Forex crisis: BDCs to recapitalise, re-apply in CBN reform plan

To combat the forex crisis, the Central Bank of Nigeria (CBN) has taken a tough stance on the operations of the Bureaux De Change (BDCs) operations.

All Tier-1 BDCs are to raise N2 billion minimum capital, while Tier-2 BDCs are to up their minimum capital to  N500 million.

There are 1,588 recognised BDC operators with N35 million capital.

The guidelines were released yesterday by CBN’s Director, Financial Policy and Regulation Department, Haruna Mustafa.

According to him, the policy shift was part of reforms to reposition the BDC sub-sector to properly play its role in the nation’s foreign exchange market.

He said the guidelines were issued following the conclusion of stakeholder consultations and in the exercise of the powers conferred on the CBN by Section 56 of the Banks and Other Financial Institutions Act (BOFIA) 2020.

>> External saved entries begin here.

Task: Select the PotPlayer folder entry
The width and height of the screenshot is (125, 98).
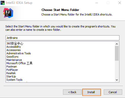Action: (x=12, y=70)
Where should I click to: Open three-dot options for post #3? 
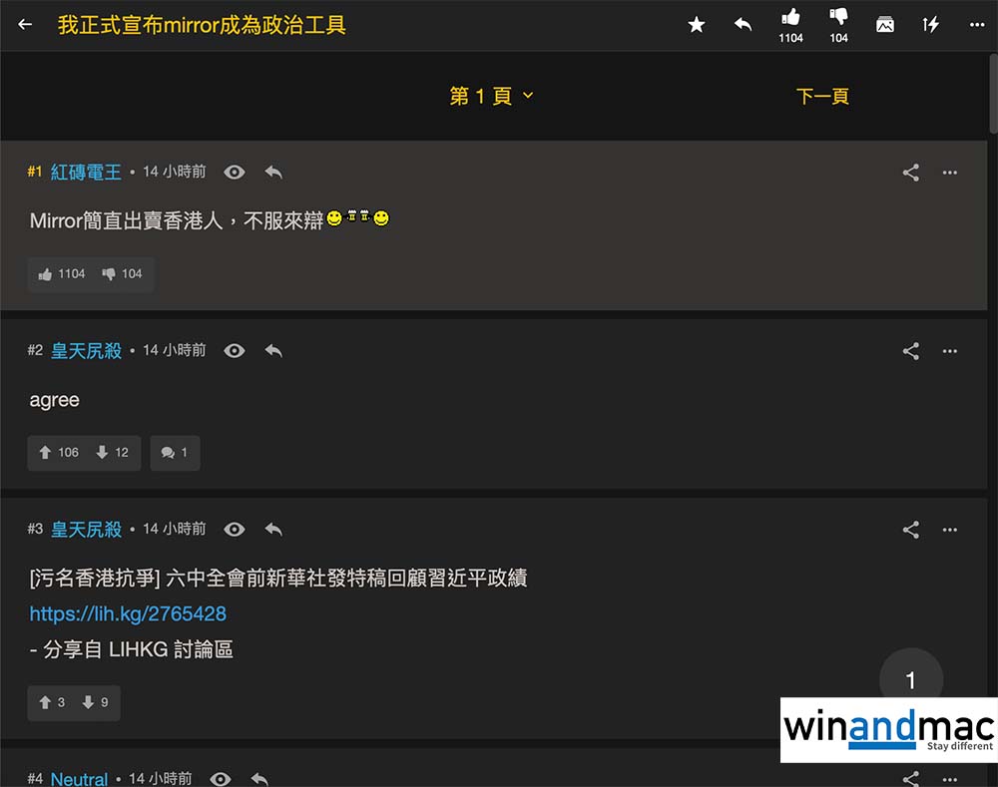point(950,530)
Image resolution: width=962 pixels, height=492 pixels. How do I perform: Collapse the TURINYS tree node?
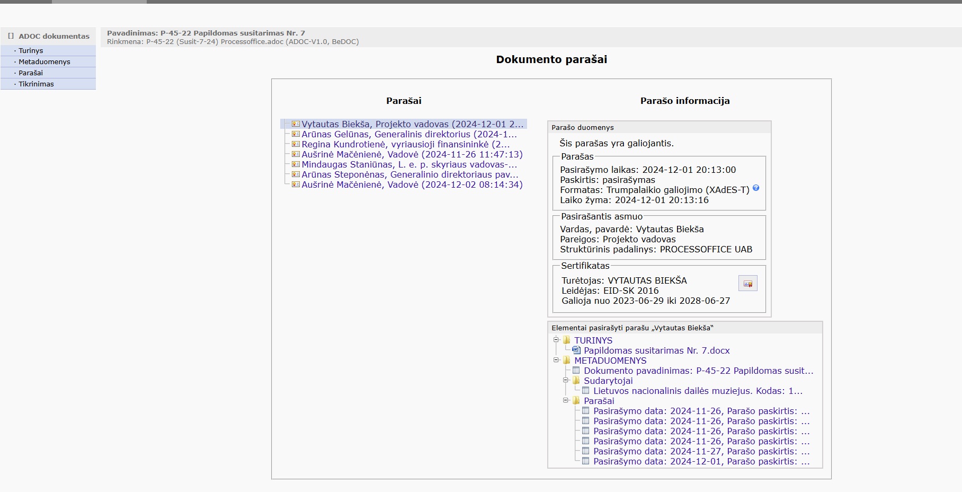(x=556, y=340)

“The guidelines, amongst others, introduce new licensing requirements and categories of BDCs as well as revise the permissible activities, financial requirements, corporate governance requirements, and AML/CFT/CPF provisions for BDCs.”

Under the guidelines, the Tier-1 BDCs can operate nationally and Tier-2 in one state.

Tier-1 BDC may operate in any of the 36 states and the Federal Capital Territory (FCT); may establish branches and appoint franchisees in any state and FCT subject to the written approval of the CBN and shall maintain a minimum distance of one kilometre between its branches and a franchisee.

It will also be permitted to exercise oversight on its franchisees who could adopt the franchisor’s name, logo, branding, technology platform, and regulatory rendition requirements.

By the new rule, a Tier-2 BDC is permitted to operate only in one state or the FCT; and establish five branches in a state subject to written approval by the CBN.

It will also be required to maintain a minimum distance of one kilometre between its branches, but will not be allowed to appoint franchisees.

By the guidelines, BDCs are also authorised to acquire foreign currency from diverse sources,  sell and open foreign currency and naira accounts with commercial or non-interest banks (CNIBs) as well as collaborate with its bankers to issue prepaid debit cards.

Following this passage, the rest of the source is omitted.